I remember what we used to talk about in different decades: women, sports, kids, movies, travel, business, boats, music, drinking, jokes (I don’t tell a good joke but am an eager listener), divorces, food, motorcycles, canoe trips, books, writing and politics.
What we did not talk about was health, unless it was an injury we could be proud of, pump up and dine out on. Something with a cast was best, or a good limp after a ski trip or tennis match.
That has changed. Most everyone I know of a certain age (let’s just say north of 60) has something health-related to talk about. Pathetic, really. One tries not to dwell.
With the aches and pains and occasional life-threatening event comes experience and, one hopes, a modicum of wisdom. Not always. There is an emerging divide around health-care priorities and how to deliver it. The most obvious battleground is Obamacare south of the border.
In Canada, and sometimes just as tendentious, is the discussion of just what is health care.
Like the divide in politics, where the rhetoric has become extreme and discussion agitated, so it is with health care. Ground zero, of course, is the discussion on vaccines.
For me, and more close to home, is the discussion of holistic medicine. My wife is a homeopath and our family has grown up with it as a touchstone. We have benefited immensely from her love and her profession.
Homeopathy has been around for more than 200 years and is practised around the world. The medicines are prepared through a dilution process which makes them safe and equally controversial. This is no doubt exacerbated by the coming proclamation of homeopathy as a regulated health profession in Ontario.
Although it is a small community, and hardly competitive with the installed base of big pharma and common medical practice, it seems to get under the skin of those who do not practise it.
A professor (Heather Boon) at the University of Toronto is mounting a clinical study on the impact of homeopathy on attention deficit hyperactivity disorder (ADHD). It is apparently a well-engineered research paper and at first glance useful and potentially instructive in validating or invalidating, or at minimum shedding light (placebo, remedy, psychological intervention or some combination), on the positive response that has been noted anecdotally when children with ADHD are treated homeopathically.
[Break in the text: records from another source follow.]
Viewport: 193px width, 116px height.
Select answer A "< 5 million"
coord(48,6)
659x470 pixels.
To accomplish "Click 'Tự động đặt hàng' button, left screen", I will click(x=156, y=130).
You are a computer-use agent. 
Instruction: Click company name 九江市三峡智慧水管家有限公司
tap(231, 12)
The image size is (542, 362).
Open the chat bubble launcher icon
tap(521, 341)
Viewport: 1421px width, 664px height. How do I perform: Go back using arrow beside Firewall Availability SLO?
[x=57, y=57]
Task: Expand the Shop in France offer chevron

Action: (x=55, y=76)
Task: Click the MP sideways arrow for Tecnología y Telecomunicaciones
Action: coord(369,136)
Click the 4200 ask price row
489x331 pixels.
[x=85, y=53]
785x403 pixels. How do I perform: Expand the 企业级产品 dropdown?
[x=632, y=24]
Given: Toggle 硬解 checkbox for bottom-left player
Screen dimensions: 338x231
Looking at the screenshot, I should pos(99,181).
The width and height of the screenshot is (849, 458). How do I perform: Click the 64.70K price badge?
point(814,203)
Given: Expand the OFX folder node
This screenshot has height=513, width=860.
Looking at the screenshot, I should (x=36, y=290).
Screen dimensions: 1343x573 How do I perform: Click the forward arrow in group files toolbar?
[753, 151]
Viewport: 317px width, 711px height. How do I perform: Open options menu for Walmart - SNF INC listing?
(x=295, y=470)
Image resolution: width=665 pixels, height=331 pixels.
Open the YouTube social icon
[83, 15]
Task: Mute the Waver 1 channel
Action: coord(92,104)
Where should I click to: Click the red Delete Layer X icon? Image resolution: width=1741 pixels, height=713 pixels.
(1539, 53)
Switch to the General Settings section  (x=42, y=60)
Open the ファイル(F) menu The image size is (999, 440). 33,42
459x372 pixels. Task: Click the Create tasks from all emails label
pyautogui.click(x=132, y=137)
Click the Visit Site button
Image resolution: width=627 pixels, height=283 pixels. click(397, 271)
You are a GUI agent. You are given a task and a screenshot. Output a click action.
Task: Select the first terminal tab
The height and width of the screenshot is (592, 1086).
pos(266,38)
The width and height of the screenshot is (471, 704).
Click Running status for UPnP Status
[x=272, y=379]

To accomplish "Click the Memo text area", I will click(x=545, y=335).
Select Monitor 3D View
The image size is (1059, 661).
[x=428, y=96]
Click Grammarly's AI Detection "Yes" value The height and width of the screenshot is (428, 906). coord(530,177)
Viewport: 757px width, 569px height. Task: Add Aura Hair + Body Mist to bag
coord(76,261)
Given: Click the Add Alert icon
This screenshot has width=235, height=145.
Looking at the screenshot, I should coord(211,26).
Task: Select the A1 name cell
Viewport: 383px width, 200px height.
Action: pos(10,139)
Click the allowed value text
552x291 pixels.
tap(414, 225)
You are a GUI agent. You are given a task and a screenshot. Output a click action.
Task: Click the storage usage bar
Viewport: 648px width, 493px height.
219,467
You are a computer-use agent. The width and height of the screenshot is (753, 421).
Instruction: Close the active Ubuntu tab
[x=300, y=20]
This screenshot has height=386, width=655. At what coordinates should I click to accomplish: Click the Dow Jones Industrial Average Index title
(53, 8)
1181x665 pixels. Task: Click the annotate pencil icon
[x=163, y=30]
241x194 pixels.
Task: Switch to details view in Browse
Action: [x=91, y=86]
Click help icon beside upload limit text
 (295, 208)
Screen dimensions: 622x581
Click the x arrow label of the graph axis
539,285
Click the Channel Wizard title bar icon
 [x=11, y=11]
More than 90 scientists have signed a petition to have the study discontinued. This is an extraordinary mobilization, even in the era of Facebook. Their spokesman is Joe Schwarcz, who is the director of McGill University’s Office for Science and Society funded by Canadian entrepreneur Lorne Trottier. Joe has a science radio talk show in Montreal and markets himself as a crusader against quackery. He said on CBC Radio the other day that, although he found no fault with the study’s methodology, he felt “If it is not worth doing, it is not worth doing well.”
I must say I was gobsmacked with this line of critical thinking.
It is not atypical of the kind of bullying that goes on in this subset of Canadian health care but it can usually be traced to more self-interested parties.
The fact that it works for many people should not be lost. At the this risk of being impolite, it needs to be remarked that in the last 10 years, major pharmaceutical companies have been fined well in excess of $10 billion for various criminal misdemeanors, including marketing pills for uses they have not been approved for, conducting research that was misleading, and paying kickbacks to physicians to prescribe their wares. Lives have been lost.
One can only hope the scientists lining up against homeopathy are as vigilant when it comes to fraud.
The issue here is academic freedom. It should not be trampled on or bullied when professionally managed.
Let’s see who stands up for Heather Boon.